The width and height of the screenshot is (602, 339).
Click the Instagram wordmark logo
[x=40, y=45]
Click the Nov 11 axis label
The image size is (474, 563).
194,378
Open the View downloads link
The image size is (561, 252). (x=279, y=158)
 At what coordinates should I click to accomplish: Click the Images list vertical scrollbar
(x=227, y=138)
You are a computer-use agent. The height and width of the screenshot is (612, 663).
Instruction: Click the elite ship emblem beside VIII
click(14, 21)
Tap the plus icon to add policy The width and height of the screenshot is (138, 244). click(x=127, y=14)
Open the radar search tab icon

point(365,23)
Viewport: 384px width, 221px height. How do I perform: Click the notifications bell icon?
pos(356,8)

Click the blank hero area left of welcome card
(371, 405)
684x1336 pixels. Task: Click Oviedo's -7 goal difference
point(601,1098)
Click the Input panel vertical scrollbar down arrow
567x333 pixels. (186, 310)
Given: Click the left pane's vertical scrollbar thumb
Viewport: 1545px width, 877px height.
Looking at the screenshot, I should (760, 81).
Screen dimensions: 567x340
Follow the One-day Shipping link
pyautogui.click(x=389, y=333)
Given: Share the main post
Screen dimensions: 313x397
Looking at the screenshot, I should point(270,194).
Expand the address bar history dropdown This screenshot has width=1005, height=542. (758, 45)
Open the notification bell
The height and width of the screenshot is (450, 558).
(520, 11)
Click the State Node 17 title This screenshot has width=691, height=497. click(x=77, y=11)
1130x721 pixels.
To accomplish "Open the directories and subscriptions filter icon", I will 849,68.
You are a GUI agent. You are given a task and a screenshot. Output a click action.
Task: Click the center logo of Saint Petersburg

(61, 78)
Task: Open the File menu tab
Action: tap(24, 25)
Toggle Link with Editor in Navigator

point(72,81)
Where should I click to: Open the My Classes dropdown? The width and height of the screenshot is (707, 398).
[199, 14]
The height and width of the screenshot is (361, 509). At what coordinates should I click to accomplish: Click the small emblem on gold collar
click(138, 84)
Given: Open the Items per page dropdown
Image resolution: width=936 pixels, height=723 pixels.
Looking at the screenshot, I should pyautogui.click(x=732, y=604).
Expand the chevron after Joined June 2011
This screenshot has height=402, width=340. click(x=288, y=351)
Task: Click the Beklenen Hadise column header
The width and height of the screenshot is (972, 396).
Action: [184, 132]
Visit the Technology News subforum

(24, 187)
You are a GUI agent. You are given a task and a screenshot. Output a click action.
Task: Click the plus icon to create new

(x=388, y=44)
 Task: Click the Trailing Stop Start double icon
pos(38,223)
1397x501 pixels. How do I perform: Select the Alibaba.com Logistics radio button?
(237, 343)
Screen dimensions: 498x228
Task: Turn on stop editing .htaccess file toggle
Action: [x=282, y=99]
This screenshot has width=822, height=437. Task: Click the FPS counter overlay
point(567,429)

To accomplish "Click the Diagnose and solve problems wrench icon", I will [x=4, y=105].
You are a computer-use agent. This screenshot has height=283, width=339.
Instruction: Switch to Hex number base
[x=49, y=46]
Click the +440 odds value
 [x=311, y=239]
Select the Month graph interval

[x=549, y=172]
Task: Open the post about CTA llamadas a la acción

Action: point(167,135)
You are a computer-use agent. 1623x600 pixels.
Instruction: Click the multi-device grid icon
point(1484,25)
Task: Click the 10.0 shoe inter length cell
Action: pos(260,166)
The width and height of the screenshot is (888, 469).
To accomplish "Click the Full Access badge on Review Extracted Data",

★ ★ ★ ★ ★ ★ ★

WHAT YOU ARE ASKED TO DO :: Please find all lines of the entries that hold the string "agent" and copy them.

REPLY TO THE EXERCISE ::
You are a computer-use agent. The height and width of the screenshot is (612, 663).
You are a GUI agent. You are given a task and a screenshot. Output a click action.
You are a GUI agent. You are given a task and a screenshot. Output a click action.
You are a computer-use agent. This screenshot has height=283, width=339.
You are a computer-use agent. 1623x600 pixels.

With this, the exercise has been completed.